Antonio Saura


Huesca, 1930 – Cuenca, 1998

Antonio Saura was born in 1930, the eldest son of a cultured family of four siblings. His father is a state attorney and his mother is a pianist. At the age of 13, a bone tuberculosis forced him to stay in bed for five years, during which time he devoted himself to reading and drawing. Self-taught, he never received an academic training. At the age of 20 he exhibited for the first time in Zaragoza.

In 1952 he moved to Paris, where he lived until 1955. There he came into contact with the avant-gardes of the time, with French informalism and with the American abstract expressionism of Pollock and De Kooning. His work evolves from an initial surrealism towards a painting with energetic strokes and a reduced palette, towards the abstract and gestural art.

When he returns to his country, he becomes the theorist of Spanish informalism.

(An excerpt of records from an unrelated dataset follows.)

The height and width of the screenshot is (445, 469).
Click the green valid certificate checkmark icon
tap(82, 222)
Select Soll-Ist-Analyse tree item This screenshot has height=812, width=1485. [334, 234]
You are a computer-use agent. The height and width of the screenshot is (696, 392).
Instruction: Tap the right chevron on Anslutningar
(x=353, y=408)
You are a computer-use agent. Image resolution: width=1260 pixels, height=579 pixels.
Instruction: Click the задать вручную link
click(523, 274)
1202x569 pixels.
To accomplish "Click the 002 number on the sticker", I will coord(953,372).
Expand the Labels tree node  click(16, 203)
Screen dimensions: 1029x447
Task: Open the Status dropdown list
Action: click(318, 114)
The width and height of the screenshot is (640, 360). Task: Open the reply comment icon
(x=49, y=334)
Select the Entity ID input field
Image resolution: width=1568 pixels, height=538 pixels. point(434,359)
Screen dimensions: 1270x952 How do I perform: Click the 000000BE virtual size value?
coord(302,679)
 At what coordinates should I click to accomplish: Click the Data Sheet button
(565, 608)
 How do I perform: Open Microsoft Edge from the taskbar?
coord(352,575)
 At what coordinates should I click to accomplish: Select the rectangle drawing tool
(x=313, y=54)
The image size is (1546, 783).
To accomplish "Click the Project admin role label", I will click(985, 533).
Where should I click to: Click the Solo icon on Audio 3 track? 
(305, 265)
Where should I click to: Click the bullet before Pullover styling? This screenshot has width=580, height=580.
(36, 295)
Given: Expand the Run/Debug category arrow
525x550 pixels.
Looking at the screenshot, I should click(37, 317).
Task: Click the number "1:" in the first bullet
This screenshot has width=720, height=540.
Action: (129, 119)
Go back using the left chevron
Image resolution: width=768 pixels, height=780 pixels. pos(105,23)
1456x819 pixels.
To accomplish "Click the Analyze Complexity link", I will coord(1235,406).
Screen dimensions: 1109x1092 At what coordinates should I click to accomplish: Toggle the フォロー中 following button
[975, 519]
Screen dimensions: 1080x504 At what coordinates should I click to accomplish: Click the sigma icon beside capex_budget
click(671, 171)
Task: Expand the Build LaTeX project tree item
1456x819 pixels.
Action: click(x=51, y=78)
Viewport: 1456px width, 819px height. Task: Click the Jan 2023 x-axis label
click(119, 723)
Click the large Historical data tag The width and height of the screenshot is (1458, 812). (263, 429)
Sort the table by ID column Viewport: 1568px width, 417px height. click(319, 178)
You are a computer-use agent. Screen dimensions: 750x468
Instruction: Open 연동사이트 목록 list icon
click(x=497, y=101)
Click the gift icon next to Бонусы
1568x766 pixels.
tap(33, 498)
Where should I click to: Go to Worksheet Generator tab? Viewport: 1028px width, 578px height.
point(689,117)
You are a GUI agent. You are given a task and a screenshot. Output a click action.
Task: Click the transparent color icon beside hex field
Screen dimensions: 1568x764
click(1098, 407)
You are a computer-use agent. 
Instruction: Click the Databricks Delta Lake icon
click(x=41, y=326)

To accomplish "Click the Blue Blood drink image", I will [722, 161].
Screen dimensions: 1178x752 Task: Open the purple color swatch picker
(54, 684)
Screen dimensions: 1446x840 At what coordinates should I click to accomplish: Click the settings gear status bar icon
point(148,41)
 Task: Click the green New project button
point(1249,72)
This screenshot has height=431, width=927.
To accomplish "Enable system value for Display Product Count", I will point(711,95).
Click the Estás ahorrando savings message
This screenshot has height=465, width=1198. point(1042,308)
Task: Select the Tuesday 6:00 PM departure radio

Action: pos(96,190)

In 1957 he founded the El Paso group in Madrid together with artists such as Canogar, Feito, Millares, whose Manifesto read: «We believe that our art will not be valid until it contains a concern coinciding with the signs of the time, making a passionate contact with the most innovative artistic currents. We are moving towards a revolutionary visual arts - in which our dramatic tradition and our direct expression are present - that responds historically to a universal activity ».

His work takes from surrealism the negative, the monstrous, the natural, the violent and the intuitive, from Action Painting he takes the gestural character of the creative process and of informalism, abstraction.

His black and gray strokes on white serve to dump his bitterness and his resounding political and social discontent. His dissections of nudes, self-portraits, crucifixions, cures, crowds or his reinterpretations of masterpieces by his admired Goya or Velázquez, star in most of an extensive work represented in the great European museums of contemporary art.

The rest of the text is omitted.